第1回大会の覇者・京都二中!今夏も甲子園出場決める!

現在の鳥羽高校のユニフォーム

【第1回大会と京都】第1回甲子園と京都とのつながりは深い。第1回大会が開催されるにあたり、大会審判長を誰にするかという議論が起こる。当時の中等野球は教育の一環であるとの見解から、文部大臣格の方がふさわしいとの判断となり、審判長として、当時の京都大学総長荒木 寅三郎氏が任命された。しかし、荒木氏は野球を全くご存知ない。当時の逸話として、野球を実際に観戦した審判長荒木氏は、「すると打者は誰かね?」と周囲に質問し、「代わりばんこに打者が出てきます。」と掛け合いを見せる場面があったとのこと。

 そんな京都であったが、第1回大会の予選では、この京都地区の参加校が全国の地区予選の中で一番多かった。そのことからも、優勝することとなる京都二中は大会前から優勝候補として名高かった。
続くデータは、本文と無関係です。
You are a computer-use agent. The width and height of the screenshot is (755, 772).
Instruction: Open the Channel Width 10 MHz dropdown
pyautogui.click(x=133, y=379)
【京都二中の初の準優勝と戦後】優勝候補として出場した京都二中は、順調に勝ち上がる。準決勝では雨天中止の試合を挟み、和歌山中を破る。優勝は目前と見られた。しかし、同じく勝ち上がってきていた秋田中が意外な存在であった。東北代表ということもあり、前評判は高くはなかったが、破竹の勢いで勝ち上がる秋田中の様子に誰もが驚かされた。

 そして迎えた、秋田中との決勝戦。9回終わって1対1と、決着がつかず延長戦にもつれ込む接戦となる。勝負がついたのは延長13回。秋田中のエラーが絡み、見事京都二中がサヨナラ勝ちを決める。

 続いて、京都二中が甲子園を沸かせたのは戦後間もない1946年第28回大会であった。当時は、敗戦1年後ということもあり、若者の活躍は復興の大きな活力となった。中でもスポーツ、野球は人々に大きな力を与えるものであった。この第28回大会で、京都二中は見事準優勝に輝く。決勝で戦った浪華商(現:大体大浪商)には、のちに張本 勲氏が在籍するなど、多くのプロ野球選手を輩出する高校となる。

【その後の活躍と輩出選手】鳥羽高校のその後の活躍としては、2000年の選抜高校野球での準決勝進出が最高成績となる。また、鳥羽高校から輩出された選手として、現在もオリックスの守護神として活躍する平野 佳寿選手がいる。また、オリックスキラーとして知られ、2000年にイチロー選手にワンバウンドの球をヒットにされたことが有名な、後藤 利幸選手も鳥羽高校出身である。

 とにかく、100年という節目の年に15年ぶりの甲子園出場を決めた鳥羽高校には運命のようなものを感じてしまう。また、同じく第1回大会出場の早稲田実業との試合も実現してほしい思いもある。100年前優勝の意地を見せることができるか、今年の鳥羽の活躍から目が離せない。